Doch ist es das, was die Amazon-Kunden, die Menschen in der aktuellen Zeit brauchen? Ich glaube nicht. Die Rührseligkeit, mit der Amazon hier spielt, wäre vielleicht vor Pandemiebeginn ein gelungenes Thema gewesen. Für Zeiten, in denen sich viele Menschen nicht um Krieg sorgten und nicht unter Zukunftsängsten litten. Doch gerade jetzt passt diese Rührseligkeit einfach nicht. Gefühlsbetonter Kitsch wirkt fehl am Platz. Insbesondere, da suggeriert wird, dass sich mit dem Kauf von Produkten Herzschmerzen, Trennungen und Verluste überwinden lassen – während man ohnehin jeden Euro umdreht.

Ein schmaler Grat

Ich glaube, dass die Schaffung eines Wir-Gefühls, das Spenden von Zuversicht heute wichtiger wären. Auf Hoffnung zu bauen und Tatendrang zu stärken. Nicht, Weinerlichkeit zu fördern und die emotionale Last zu vergrößern und sei es nur durch eine mickrige Werbung.

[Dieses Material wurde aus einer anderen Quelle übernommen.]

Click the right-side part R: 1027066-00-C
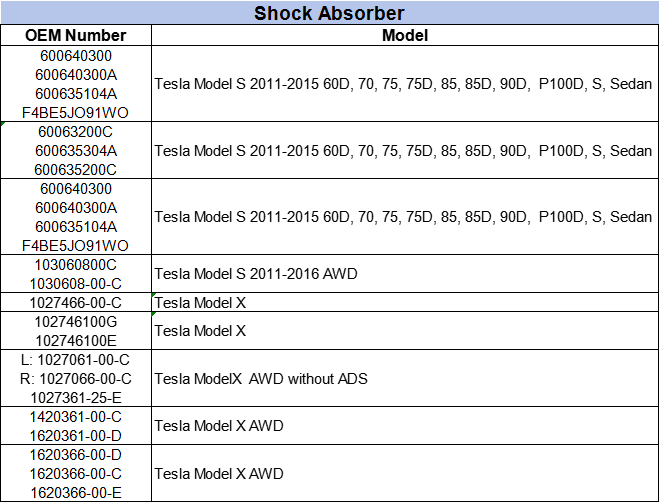 pyautogui.click(x=75, y=378)
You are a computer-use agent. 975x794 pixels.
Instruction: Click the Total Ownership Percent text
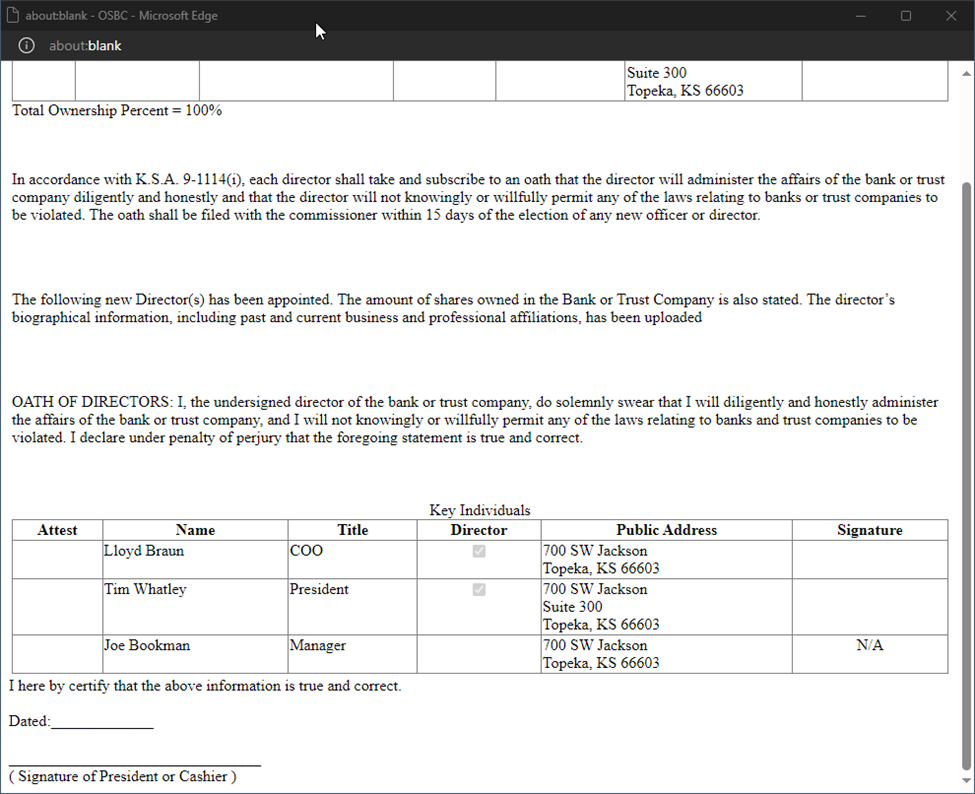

Einige dürften sich vom Amazon-Spot durchaus angesprochen fühlen. Das sei ihnen gegönnt. Doch ließe es sich Amazon auch vorwerfen, dass es Heuchelei ist, rührselige Weihnachtsgeschichten zu erzählen, während der Konzern hinter den Kulissen jüngst Tausende Entlassungen vorgenommen hat. Ein extrem schmaler Grat also, auf dem sich Amazon hier bewegt.

Ich persönlich hoffe, dass Amazon das nächste Mal ein besseres Händchen für die aktuelle Lage beweist und im Rahmen der jüngsten Kampagne nur eine temporäre Schwäche gezeigt hat. Eine Art marketing-technischer Schnupfen vielleicht, von dem sich der Konzern schnell wieder kuriert. Es wäre wünschenswert.